According to the court opinion excerpt below, how did the court characterize Kramer's reduction in income?

§ Selected extract:
Content starts

Bertsch, at ¶ 8 (quoting Reiser v. Reiser, 2001 ND 6, ¶ 15, 621 N.W.2d 348 (citations omitted)). “A court must make specific findings supported by evidence of the parties’ financial needs and conditions to award attorney fees.” Martinson v. Martinson, 2010 ND 110, ¶ 14, 783 N.W.2d 633.
[¶ 34] An attorney’s fees award is within the trial court’s sound discretion and will not be set aside absent an abuse of discretion. Bertsch, 2006 ND 31, ¶ 8, 710 N.W.2d 113. A trial court abuses its discretion when it acts in an arbitrary, unreasonable, or unconscionable manner, misinterprets or misapplies the law, or its decision is not the product of a rational mental process leading to a reasoned determination. Martinson, 2010 ND 110, ¶ 15, 783 N.W.2d 633. “ [A [district] court acts in an arbitrary, unreasonable, or unconscionable manner when its *330decision is not the product of a rational mental process by which the facts and law relied on are stated and considered together for the purpose of achieving a reasoned and reasonable determination.’ ” Id. (quoting Terry v. Terry, 2002 ND 2, ¶ 4, 638 N.W.2d 11).
[¶ 35] Schulte argues the trial court erred in denying her request for attorney’s fees and costs. Schulte argues that without utilizing her property settlement award, she has no funds to pay her attorney’s fees while Kramer has given up income from Bobcat and Swanson Apartments, has disposable income after his court-ordered obligations, and has a pension at Bobcat. Kramer seemingly concedes that the trial court made no specific findings regarding Schulte’s request for attorney’s fees, but argues this Court may rely upon implied findings when the record enables us to understand the factual determinations.
[¶ 36] Here, in not awarding Schulte’s attorney’s fees, the trial court made no findings explaining its decision, nor did the court appear to engage in an analysis of the criteria under N.D.C.C. § 14-05-23. See, e.g., Heller v. Heller, 367 N.W.2d 179, 184-85 (N.D.1985) (reversing and remanding trial court’s denial of attorney’s fees when decision rested exclusively on availability of unencumbered assets and this Court was unsure whether “all applicable criteria” were considered). Although Kramer urges us to rely on implied findings in light of the trial court’s elimination of Kramer’s support obligations, we are unable to discern whether the court considered all applicable criteria. Therefore, to the extent the court denied Schulte’s attorney’s fees request, we reverse and remand for a determination of whether to award attorney’s fees in accordance with our criteria under N.D.C.C. § 14-05-23.
V
[¶ 37] We conclude that Kramer’s reduction in income was self-induced; the trial court applied an erroneous view of the law; and it clearly erred in finding a material change in circumstances justifying a complete elimination of spousal support. We affirm in part, reverse in part, and remand for proceedings consistent with this opinion.
[¶ 38] GERALD W. VANDE WALLE, C.J., and CAROL RONNING KAPSNER, JJ., concur.

Content ends

§ Dataset items:

Content starts

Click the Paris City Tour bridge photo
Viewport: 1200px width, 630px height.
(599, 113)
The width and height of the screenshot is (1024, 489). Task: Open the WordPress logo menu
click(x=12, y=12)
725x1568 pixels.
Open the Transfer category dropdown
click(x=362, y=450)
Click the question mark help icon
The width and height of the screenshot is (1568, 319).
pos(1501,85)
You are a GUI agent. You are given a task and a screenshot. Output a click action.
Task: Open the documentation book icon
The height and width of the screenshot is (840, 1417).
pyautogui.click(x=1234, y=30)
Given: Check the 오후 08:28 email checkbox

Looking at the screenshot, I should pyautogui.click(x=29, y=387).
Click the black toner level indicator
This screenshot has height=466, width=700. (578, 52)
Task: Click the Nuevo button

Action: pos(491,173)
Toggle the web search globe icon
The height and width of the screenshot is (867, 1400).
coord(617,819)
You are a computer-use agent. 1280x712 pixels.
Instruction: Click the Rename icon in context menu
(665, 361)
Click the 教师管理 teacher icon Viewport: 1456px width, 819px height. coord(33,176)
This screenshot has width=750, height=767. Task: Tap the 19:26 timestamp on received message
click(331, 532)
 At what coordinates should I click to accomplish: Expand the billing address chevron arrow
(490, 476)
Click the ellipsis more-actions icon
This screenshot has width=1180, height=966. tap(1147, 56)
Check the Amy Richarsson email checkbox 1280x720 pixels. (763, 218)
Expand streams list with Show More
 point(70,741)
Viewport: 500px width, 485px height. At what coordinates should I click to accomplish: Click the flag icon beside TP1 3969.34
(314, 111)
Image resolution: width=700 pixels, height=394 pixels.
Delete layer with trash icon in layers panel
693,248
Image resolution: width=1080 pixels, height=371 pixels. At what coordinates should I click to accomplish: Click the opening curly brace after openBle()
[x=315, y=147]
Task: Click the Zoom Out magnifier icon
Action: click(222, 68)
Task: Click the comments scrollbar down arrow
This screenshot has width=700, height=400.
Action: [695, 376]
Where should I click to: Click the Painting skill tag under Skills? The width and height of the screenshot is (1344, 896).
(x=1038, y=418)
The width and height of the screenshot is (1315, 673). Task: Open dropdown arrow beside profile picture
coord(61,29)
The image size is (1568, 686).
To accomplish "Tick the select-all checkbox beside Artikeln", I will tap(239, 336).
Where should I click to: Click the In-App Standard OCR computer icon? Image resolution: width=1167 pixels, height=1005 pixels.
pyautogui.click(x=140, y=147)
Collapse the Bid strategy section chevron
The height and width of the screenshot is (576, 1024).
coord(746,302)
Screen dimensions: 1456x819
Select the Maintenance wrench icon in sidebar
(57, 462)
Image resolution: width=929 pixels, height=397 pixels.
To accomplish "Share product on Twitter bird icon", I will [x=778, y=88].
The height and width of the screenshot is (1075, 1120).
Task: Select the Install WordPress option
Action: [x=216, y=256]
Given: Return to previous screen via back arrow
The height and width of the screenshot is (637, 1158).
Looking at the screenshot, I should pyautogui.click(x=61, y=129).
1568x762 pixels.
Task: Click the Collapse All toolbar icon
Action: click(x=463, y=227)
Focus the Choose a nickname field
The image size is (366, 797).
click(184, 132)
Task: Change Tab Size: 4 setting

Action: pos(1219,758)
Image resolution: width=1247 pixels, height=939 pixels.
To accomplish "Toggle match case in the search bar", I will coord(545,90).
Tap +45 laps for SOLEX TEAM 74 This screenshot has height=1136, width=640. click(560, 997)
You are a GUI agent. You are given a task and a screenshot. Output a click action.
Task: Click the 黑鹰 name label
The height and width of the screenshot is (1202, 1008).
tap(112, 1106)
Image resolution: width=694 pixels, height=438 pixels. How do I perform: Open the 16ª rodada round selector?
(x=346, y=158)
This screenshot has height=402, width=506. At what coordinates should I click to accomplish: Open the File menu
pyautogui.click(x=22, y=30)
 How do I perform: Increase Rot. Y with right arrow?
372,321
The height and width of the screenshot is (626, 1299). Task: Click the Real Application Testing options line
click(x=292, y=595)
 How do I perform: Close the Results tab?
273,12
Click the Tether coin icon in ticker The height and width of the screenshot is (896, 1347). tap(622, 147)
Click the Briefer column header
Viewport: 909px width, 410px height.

Content ends

§ Task answer:
It was self-induced.